In this charged and electric experimental book, Jiaqiao Liu imagines a surreal world where robots have gained souls, a red-eyed rabbit looks out for them, hummingbirds fly, peaches smell sweet and bruise, ancestors send signs, and ancient Chinese mythologies come to life. It feels futuristic but nostalgic too, the chrome of tech brushing against the clouds of passed time. This is a world that holds all life dearly: ‘…whether stranded here – – or in the old world – – or adrift in the sky – – everything that has a soul – – wants to live’. It also sees the plurality of potentials.
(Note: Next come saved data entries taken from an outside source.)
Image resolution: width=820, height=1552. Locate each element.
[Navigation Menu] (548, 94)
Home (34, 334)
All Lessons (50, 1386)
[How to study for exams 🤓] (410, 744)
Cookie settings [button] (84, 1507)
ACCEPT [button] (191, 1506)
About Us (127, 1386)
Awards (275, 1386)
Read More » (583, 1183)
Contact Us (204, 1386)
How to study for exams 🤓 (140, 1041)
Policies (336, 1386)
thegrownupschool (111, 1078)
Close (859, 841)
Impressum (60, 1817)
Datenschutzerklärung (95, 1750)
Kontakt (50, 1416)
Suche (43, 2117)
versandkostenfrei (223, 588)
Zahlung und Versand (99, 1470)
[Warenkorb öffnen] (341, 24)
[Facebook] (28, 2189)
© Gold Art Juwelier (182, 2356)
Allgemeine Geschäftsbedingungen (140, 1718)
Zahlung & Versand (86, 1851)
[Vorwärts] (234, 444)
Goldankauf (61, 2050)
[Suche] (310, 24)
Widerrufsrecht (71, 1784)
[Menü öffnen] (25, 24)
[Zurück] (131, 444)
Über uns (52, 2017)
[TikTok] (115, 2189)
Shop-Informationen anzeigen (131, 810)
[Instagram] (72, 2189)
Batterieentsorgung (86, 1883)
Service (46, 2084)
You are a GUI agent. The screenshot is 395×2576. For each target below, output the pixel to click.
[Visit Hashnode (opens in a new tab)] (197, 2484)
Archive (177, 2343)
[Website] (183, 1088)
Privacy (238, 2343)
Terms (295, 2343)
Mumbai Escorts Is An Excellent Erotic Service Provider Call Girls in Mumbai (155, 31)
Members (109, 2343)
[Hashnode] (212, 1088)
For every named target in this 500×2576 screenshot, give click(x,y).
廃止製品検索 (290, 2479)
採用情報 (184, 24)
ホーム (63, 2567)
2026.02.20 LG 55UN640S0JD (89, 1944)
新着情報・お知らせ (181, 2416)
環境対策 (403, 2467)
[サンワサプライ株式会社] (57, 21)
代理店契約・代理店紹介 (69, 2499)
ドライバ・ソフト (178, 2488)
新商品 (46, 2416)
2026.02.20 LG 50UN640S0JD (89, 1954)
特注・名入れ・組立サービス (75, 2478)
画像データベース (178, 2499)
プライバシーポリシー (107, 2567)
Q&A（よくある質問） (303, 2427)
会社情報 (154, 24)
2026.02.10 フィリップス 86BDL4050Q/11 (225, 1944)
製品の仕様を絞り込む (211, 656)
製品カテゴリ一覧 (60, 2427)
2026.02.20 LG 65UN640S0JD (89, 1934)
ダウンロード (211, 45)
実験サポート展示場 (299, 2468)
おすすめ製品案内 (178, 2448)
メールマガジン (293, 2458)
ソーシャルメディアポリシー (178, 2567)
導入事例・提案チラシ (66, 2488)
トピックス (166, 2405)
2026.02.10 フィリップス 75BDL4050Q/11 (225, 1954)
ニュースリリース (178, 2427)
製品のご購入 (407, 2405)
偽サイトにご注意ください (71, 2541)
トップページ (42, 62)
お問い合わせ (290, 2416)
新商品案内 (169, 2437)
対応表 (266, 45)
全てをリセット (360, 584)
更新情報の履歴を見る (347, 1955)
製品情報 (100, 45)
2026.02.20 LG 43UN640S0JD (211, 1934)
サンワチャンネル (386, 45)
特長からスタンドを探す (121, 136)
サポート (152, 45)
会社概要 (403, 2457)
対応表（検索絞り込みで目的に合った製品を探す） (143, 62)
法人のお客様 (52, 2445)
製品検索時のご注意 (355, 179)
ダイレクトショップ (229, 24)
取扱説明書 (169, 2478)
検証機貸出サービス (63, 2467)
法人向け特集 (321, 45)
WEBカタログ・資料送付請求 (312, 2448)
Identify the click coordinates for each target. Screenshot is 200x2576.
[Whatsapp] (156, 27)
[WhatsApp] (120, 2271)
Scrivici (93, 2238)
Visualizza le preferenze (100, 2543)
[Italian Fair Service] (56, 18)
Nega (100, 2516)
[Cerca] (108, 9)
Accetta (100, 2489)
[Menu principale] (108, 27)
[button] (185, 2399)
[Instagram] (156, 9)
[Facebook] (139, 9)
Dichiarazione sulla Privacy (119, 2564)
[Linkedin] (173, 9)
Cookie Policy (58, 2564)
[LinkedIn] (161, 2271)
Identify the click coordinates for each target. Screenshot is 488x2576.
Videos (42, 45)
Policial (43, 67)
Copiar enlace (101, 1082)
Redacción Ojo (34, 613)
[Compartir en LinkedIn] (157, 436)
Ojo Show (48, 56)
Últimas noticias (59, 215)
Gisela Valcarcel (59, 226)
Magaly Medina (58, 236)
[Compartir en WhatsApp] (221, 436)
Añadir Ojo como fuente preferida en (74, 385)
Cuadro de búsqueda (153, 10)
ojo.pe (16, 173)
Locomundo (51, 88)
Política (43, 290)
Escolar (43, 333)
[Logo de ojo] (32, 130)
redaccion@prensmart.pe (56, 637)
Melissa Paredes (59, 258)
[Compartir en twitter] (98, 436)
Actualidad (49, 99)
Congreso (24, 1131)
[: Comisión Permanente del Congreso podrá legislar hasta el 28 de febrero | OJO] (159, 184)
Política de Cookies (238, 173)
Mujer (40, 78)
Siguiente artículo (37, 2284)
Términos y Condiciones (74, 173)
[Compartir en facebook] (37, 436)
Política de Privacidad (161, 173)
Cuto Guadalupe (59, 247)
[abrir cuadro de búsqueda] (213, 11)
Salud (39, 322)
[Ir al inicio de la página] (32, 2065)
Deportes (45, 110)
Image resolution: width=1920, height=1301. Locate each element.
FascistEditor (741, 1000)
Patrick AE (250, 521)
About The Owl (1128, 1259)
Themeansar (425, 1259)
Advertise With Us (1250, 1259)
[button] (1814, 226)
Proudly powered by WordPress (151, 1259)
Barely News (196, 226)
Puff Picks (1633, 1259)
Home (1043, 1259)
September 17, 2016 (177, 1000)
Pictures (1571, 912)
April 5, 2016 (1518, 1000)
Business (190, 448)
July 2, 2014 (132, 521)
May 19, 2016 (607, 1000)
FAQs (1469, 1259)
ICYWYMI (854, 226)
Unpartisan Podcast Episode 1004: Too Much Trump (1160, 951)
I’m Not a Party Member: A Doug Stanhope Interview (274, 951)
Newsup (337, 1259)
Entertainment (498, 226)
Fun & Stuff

Liu uses many different poetic forms, one a messy version of the difficult-to-pull-off contrapuntal form, where two poems are placed side by side and can be read discretely, or merged with the lines of the other. This seems to speak deliberately to a duality of genders and plurality of identities (Liu is nonbinary). They also – in at least one instance – write several versions of the same poem, each one emitting a different tone. They are like software upgrades. Liu writes in a way that allows for multiple readings, which adds a clever and poignant layer to the question of what it means to be alive and to matter. What makes a human in this cyber age? What is a soul, what is a poem?
There are echoes here of Neo-Seoul in Cloud Atlas, where an enslaved robot gains consciousness and seeks freedom. (According to John Ayto in Word Origins, the word ‘robot’ comes from the Czech ‘robota’ meaning ‘forced labour, drudgery’, a word related to German ‘arbeit’ meaning ‘work’. It was used by the Czech dramatist Karel Capek in his play R.U.R. (Rossum’s Universal Robots) 1920 for ‘mechanical people constructed to do menial tasks’.) Dear Alter also evokes The Matrix – the iconic science-fiction movie written by two transgender sisters, who wrote it as a metaphor for being trans. Lilly Wachowski has talked about the way they ‘were existing in a space where the words didn’t exist, so we were always living in a world of imagination’. Liu writes: ‘…beyond a word is an essence of a thing. / for years, I had many words / none for the essence of what I am. / I could only get to it through a dream.
One important thread in the book is the issue of loneliness. Liu draws on real-life accounts of robots in care homes, whose purpose is to provide conversation and company for the elderly. Does the fact that they are robots performing mimicry make them any less? If they are making real people feel real emotions, if they are offering something warm and soft – human? The word ‘soul’ comes from the ancient notion of the soul as something fleeting or mercurial. Liu makes us wonder if machines can grow souls, and the makeup of a brain. Bodies, too, are a recurring image – the flesh alongside the silicone.
Dear Alter is highly imaginative, topical and messy. The cover is a cosmic explosion of colours and lights and the book itself feels like silicone. It’s comic and moving, and also a book of incredibly beautiful, simple lines:
I can’t
stop my mind’s chittering, it skips
and fizzes like a once-gutted cassette. I was
so young, delighting
in wanton creation – back then,
I could, for instance
step on a hose without picturing a windpipe.
Liu addresses memories, the work the living must put in, the weight of feelings. The first poem prepares the reader:
some forms of flux are considered finished states
or, at least, metastable. dissociation
of the atomised self. swapping parts
down at the body shop, hip-mod out
triple-joints in. black box dusted off
trimmed chrome. slap on a name
and call it a day. repeat
per auto-update, cycle,
or till the great Wheel runs dry.
at the end of the world
the oldest soul got put in a baby
and baby got given a box
full of gender, and, y’know, children
are scientists, and you can never say
you are allowed one toy and one toy only
to a soul that recalls every gender it’s ever gnawed…
Some of these poems have been generated using ‘Verse by Verse’, an experiment in human-AI collaboration for writing poetry, trained on American poets. This speaks to the current hot discourse around the ethics of AI, its impact on the world, and its role – if any – in art. If the purpose of poetry is to express human experiences, how far can mimicry take us?
Liu’s generation was born in a world of microplastics and online shopping. Gone are the days of pen on paper – instead there is Google Docs, and the collaboration of global networks – each mind, each soul a little line in a shared online document. Gone are the days where poetry was reserved for writing about nature and the sublime – now technology is as much a part of our environment – as important, even – as mountains. Liu sees the beauty in this new world and is more interested in exploring questions than delivering answers.